Assignment: Looking at the data below, count the lines that contain the string "computer". Write only the total.

Information:
****************

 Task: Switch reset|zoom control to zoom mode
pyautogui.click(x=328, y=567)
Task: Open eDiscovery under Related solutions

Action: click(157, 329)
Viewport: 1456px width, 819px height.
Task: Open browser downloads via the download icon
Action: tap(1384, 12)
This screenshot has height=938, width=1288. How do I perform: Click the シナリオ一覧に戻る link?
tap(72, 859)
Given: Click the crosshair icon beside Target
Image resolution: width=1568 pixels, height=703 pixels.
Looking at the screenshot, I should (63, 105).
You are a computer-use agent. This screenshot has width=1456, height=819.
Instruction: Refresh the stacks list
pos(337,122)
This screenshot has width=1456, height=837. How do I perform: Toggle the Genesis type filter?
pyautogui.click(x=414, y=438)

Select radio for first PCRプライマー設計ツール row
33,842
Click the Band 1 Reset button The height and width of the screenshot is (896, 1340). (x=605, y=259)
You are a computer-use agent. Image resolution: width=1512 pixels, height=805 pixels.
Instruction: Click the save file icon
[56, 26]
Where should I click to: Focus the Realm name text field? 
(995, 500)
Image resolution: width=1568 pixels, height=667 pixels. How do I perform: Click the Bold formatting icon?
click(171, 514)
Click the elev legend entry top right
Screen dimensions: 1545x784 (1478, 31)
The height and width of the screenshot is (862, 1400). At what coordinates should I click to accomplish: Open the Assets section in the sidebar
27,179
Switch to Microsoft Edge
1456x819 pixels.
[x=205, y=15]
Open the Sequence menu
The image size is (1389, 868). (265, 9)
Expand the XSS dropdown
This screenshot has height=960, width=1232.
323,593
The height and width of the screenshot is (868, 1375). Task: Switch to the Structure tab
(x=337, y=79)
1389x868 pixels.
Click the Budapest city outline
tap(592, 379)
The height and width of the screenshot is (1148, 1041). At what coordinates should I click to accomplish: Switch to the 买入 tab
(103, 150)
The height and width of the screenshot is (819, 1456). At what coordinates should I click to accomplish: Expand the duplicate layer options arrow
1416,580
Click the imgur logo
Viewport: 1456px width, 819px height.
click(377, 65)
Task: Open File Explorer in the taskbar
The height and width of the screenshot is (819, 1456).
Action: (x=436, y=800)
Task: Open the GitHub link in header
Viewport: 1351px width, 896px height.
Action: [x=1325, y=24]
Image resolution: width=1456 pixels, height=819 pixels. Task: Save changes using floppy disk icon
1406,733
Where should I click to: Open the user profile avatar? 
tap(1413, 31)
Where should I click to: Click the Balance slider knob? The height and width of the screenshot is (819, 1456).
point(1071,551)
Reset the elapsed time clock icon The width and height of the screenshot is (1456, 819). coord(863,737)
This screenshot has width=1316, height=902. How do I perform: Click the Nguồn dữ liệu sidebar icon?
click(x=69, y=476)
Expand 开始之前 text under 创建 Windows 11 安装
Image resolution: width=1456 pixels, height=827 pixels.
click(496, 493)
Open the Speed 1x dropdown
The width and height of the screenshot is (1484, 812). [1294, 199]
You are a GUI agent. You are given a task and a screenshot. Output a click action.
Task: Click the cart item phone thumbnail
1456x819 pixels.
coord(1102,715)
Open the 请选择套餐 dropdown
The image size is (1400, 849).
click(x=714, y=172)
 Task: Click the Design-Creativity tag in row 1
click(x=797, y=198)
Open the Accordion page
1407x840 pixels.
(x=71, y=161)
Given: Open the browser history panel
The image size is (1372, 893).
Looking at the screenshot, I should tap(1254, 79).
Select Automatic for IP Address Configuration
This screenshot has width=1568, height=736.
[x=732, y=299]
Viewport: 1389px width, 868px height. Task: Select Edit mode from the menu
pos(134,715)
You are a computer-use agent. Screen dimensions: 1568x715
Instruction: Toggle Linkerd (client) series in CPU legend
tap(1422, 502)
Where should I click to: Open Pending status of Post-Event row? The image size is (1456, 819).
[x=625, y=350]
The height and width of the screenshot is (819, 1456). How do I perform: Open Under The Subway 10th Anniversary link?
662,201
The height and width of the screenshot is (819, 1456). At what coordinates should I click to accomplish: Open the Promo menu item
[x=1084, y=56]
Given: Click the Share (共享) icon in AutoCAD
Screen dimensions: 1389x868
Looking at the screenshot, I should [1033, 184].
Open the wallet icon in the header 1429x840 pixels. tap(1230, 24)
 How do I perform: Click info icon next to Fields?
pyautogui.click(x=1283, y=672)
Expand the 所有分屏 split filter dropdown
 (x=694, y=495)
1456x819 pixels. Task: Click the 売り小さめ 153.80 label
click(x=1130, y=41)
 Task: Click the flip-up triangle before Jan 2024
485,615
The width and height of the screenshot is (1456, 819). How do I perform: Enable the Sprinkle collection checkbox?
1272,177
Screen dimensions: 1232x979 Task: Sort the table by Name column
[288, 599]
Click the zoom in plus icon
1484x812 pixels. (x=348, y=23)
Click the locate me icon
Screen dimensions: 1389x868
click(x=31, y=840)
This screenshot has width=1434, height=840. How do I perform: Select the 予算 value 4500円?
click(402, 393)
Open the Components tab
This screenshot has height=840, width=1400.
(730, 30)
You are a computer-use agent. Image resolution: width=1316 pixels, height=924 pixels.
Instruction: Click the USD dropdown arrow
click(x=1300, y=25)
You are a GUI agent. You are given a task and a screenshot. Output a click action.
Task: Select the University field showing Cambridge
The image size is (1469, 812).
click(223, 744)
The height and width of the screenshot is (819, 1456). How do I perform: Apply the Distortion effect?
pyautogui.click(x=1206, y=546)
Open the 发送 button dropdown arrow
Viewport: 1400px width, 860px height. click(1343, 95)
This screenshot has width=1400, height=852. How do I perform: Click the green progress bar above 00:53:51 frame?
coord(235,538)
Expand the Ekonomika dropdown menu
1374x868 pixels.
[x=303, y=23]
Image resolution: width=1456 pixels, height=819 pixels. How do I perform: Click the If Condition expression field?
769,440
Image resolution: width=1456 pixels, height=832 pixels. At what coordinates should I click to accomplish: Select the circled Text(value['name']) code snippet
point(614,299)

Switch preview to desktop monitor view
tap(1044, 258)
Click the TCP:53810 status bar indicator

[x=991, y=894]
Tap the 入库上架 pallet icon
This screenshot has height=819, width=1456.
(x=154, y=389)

****************

Exercise answer: 4